** BEGIN SUPPLIED ENTRIES **

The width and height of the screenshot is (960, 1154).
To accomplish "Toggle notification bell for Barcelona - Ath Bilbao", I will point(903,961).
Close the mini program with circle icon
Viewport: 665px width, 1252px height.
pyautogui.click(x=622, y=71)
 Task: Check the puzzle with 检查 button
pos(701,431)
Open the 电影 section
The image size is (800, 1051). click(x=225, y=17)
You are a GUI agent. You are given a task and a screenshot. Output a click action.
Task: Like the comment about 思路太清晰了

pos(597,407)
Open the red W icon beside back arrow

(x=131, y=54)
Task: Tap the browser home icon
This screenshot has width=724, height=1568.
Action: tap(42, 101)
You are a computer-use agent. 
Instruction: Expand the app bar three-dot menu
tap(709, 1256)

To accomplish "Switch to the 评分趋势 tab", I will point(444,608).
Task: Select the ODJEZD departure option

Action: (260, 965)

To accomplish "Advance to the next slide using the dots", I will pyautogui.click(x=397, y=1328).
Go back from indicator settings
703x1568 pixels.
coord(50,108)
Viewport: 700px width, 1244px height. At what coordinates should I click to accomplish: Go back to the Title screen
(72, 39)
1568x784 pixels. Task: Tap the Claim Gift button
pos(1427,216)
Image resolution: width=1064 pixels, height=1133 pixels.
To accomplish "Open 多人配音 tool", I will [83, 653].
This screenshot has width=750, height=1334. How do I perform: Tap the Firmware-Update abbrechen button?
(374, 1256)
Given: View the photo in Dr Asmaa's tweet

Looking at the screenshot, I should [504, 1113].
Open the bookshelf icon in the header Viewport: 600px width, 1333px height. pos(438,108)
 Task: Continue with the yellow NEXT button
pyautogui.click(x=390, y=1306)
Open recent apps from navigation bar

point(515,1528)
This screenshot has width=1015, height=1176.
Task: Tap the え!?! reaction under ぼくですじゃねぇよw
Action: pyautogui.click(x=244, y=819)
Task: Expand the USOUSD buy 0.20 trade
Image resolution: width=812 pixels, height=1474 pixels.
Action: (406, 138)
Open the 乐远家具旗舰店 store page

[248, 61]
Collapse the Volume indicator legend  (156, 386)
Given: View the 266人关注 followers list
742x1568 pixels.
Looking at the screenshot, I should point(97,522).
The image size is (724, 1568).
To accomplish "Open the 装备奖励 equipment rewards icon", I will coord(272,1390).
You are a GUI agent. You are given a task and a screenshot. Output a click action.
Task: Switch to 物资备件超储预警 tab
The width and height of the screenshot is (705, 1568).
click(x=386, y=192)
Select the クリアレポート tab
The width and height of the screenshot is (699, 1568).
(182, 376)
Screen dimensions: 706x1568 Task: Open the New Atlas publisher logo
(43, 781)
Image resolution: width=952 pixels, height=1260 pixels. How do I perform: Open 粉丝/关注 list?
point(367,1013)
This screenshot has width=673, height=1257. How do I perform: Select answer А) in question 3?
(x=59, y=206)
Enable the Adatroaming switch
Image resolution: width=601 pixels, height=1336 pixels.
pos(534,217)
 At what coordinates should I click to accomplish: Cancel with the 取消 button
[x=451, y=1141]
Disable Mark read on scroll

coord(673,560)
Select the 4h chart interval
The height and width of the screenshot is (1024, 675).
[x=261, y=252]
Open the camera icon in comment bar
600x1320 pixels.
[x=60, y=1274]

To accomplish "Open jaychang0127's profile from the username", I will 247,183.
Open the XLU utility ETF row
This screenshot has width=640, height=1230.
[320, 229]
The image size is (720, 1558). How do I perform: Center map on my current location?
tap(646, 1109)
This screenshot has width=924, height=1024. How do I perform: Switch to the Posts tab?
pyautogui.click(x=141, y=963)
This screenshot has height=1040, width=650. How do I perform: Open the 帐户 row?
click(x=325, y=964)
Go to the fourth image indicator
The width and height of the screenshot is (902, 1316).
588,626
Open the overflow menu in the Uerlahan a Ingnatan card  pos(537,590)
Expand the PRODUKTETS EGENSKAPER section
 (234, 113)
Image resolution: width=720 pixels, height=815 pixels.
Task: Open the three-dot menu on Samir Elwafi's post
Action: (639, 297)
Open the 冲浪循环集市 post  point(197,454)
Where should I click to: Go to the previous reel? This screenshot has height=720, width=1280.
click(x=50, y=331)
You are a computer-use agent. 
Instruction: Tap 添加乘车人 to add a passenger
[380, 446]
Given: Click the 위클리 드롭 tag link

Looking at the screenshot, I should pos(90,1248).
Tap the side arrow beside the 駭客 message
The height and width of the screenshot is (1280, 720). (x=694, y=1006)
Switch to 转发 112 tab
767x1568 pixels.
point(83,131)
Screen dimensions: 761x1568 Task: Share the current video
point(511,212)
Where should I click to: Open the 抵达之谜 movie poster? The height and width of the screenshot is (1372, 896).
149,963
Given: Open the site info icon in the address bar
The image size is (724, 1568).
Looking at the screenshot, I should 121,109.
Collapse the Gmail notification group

** END SUPPLIED ENTRIES **

STATED PROBLEM: Copy out the records above, starting at the line containing "Given: Click the 위클리 드롭 tag link" and continuing through the line containing "point(511,212)", with both lines included.

FULL OUTPUT:
Given: Click the 위클리 드롭 tag link

Looking at the screenshot, I should pos(90,1248).
Tap the side arrow beside the 駭客 message
The height and width of the screenshot is (1280, 720). (x=694, y=1006)
Switch to 转发 112 tab
767x1568 pixels.
point(83,131)
Screen dimensions: 761x1568 Task: Share the current video
point(511,212)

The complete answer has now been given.